__Source data__.
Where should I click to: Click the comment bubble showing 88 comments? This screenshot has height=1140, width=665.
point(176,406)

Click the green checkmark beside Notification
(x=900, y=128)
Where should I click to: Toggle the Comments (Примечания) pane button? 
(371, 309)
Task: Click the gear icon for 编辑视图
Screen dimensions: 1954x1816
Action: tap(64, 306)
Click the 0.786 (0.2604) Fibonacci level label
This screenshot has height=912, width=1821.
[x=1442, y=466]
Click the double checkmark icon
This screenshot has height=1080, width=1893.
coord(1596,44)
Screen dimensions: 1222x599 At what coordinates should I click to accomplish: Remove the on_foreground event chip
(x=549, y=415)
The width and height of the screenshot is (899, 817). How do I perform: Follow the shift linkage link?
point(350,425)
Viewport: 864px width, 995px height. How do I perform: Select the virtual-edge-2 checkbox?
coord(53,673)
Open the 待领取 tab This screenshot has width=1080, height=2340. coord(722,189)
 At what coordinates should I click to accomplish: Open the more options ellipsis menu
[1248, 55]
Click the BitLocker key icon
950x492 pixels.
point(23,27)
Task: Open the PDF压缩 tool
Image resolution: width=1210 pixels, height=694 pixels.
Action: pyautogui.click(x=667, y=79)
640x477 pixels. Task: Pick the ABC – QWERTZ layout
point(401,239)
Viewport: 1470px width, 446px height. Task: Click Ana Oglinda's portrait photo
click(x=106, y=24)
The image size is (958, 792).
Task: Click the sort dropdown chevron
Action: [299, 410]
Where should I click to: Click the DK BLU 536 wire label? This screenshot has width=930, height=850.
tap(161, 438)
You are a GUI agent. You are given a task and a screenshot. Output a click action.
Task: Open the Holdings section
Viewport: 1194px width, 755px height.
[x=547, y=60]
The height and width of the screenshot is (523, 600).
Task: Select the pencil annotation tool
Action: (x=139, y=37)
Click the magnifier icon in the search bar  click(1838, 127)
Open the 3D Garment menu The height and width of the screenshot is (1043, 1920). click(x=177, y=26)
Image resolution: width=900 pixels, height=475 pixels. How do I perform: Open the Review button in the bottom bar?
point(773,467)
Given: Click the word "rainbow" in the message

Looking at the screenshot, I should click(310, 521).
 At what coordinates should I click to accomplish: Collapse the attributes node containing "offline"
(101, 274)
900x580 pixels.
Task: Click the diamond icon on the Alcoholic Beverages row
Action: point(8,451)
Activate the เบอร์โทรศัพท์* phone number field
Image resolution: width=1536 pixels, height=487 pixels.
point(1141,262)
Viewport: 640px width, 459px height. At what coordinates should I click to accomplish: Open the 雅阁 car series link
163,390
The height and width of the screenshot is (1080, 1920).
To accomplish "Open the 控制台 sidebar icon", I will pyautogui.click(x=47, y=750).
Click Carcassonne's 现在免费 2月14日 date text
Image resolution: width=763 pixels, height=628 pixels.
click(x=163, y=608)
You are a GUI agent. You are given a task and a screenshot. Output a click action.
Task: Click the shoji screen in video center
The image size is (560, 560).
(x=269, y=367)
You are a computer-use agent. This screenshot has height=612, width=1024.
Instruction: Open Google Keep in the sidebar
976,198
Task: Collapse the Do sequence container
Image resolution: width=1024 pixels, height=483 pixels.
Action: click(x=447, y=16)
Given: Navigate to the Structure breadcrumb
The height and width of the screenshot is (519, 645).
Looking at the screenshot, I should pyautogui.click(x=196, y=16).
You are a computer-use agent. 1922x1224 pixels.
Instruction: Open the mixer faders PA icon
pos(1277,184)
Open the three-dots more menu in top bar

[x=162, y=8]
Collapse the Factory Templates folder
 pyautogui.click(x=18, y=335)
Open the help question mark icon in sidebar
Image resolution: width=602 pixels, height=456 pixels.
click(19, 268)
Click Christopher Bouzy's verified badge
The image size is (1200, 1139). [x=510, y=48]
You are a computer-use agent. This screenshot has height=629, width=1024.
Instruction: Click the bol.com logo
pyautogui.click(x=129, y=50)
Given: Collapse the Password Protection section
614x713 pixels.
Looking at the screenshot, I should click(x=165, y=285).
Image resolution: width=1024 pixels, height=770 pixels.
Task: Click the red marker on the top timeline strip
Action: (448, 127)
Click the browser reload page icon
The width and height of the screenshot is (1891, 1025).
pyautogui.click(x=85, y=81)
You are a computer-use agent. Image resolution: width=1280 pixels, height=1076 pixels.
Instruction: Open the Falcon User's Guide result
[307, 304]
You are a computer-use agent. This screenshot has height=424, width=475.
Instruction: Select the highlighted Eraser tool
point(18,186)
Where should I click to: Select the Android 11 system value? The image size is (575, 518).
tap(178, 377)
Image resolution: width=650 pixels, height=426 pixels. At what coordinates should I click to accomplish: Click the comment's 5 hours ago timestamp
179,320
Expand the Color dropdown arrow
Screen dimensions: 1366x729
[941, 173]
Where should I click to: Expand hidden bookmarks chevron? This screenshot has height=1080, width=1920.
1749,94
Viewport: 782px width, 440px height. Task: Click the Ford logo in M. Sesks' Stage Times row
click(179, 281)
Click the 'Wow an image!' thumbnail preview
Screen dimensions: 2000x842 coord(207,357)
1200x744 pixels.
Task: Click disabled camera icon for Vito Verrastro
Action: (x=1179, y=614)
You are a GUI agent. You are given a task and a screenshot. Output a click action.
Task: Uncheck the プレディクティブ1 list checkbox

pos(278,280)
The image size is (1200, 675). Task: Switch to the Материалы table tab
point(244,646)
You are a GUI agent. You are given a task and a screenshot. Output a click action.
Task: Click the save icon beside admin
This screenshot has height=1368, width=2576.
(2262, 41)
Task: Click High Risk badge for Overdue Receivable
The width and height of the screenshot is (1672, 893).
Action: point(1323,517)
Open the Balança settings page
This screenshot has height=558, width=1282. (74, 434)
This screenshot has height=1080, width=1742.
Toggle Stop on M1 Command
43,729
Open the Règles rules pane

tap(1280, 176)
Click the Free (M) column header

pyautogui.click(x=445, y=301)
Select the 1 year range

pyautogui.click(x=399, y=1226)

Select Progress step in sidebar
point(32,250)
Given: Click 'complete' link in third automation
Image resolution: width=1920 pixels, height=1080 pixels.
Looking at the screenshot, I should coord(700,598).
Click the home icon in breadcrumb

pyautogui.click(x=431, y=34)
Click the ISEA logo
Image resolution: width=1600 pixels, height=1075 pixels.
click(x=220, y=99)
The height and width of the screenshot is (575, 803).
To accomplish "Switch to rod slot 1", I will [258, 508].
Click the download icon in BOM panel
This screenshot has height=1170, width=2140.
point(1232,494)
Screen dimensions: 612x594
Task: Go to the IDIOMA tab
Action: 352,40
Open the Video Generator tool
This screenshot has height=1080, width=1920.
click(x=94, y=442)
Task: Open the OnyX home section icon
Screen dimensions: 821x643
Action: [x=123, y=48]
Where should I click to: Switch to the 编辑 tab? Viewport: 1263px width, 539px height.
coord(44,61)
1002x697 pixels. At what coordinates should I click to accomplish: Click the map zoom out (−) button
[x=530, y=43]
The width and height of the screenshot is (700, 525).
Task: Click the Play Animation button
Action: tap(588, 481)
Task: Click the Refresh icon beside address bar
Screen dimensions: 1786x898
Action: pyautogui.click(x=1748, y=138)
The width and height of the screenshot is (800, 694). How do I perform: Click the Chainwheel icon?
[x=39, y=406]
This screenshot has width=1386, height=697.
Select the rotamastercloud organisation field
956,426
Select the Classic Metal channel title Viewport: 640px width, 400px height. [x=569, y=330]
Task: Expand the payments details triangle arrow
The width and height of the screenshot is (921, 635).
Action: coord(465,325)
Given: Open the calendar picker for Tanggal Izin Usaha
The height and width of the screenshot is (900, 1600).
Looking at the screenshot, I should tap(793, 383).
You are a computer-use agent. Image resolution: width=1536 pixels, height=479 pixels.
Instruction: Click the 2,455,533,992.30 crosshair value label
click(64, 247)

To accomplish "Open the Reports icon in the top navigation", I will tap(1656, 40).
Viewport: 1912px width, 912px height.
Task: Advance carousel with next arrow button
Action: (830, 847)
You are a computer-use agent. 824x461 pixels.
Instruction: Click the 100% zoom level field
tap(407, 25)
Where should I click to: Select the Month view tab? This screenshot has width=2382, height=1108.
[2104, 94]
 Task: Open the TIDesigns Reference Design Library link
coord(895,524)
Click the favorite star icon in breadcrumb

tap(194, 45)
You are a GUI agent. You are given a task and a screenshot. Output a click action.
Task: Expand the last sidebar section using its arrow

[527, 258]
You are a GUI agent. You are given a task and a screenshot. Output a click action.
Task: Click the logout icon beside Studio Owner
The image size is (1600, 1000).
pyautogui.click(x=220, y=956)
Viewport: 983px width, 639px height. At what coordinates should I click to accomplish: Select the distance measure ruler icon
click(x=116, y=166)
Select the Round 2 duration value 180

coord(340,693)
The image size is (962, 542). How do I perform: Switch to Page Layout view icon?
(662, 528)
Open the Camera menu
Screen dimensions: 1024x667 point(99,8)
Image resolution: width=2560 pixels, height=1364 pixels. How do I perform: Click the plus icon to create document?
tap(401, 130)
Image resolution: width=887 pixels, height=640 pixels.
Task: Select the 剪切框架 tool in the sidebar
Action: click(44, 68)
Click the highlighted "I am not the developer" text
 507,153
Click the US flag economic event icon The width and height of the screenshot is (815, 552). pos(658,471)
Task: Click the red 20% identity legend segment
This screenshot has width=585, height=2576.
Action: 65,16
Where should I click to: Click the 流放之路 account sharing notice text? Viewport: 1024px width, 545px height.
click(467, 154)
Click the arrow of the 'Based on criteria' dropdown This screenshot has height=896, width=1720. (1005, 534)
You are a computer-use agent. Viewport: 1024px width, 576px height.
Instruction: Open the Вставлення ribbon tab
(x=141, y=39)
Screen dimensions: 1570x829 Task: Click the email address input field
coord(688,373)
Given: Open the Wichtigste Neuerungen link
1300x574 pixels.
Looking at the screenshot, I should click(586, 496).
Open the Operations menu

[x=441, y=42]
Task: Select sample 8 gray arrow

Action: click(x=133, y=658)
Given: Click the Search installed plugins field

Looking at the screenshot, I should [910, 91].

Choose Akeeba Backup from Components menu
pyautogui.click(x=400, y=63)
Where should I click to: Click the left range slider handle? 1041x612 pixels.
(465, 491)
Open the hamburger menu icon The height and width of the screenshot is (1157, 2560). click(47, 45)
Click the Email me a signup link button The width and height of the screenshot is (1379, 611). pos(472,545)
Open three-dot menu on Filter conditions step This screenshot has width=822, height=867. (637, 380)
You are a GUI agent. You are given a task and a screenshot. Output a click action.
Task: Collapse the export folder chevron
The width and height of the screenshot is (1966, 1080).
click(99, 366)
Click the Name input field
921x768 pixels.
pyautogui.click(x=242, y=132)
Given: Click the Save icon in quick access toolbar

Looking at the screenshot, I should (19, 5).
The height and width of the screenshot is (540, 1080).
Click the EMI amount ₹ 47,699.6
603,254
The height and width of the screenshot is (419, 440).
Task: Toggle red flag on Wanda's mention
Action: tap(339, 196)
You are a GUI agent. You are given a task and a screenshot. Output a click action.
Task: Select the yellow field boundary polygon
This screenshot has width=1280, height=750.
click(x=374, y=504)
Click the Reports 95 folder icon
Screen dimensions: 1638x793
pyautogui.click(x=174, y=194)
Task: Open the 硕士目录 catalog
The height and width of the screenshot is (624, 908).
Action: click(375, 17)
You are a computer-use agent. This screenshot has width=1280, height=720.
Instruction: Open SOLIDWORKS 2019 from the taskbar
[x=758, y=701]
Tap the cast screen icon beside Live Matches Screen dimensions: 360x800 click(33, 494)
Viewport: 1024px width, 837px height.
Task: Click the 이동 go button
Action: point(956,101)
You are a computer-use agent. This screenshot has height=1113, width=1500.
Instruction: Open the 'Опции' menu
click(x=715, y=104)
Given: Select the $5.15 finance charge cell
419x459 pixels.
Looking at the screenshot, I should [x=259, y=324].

__Problem requirements__. Duplicate the data from the line with "Where should I click to: Click the DK" up to and including the line with "Click the magnifier".

__Exercise response__.
Where should I click to: Click the DK BLU 536 wire label? This screenshot has width=930, height=850.
tap(161, 438)
You are a GUI agent. You are given a task and a screenshot. Output a click action.
Task: Open the Holdings section
Viewport: 1194px width, 755px height.
[x=547, y=60]
The height and width of the screenshot is (523, 600).
Task: Select the pencil annotation tool
Action: (x=139, y=37)
Click the magnifier icon in the search bar  click(1838, 127)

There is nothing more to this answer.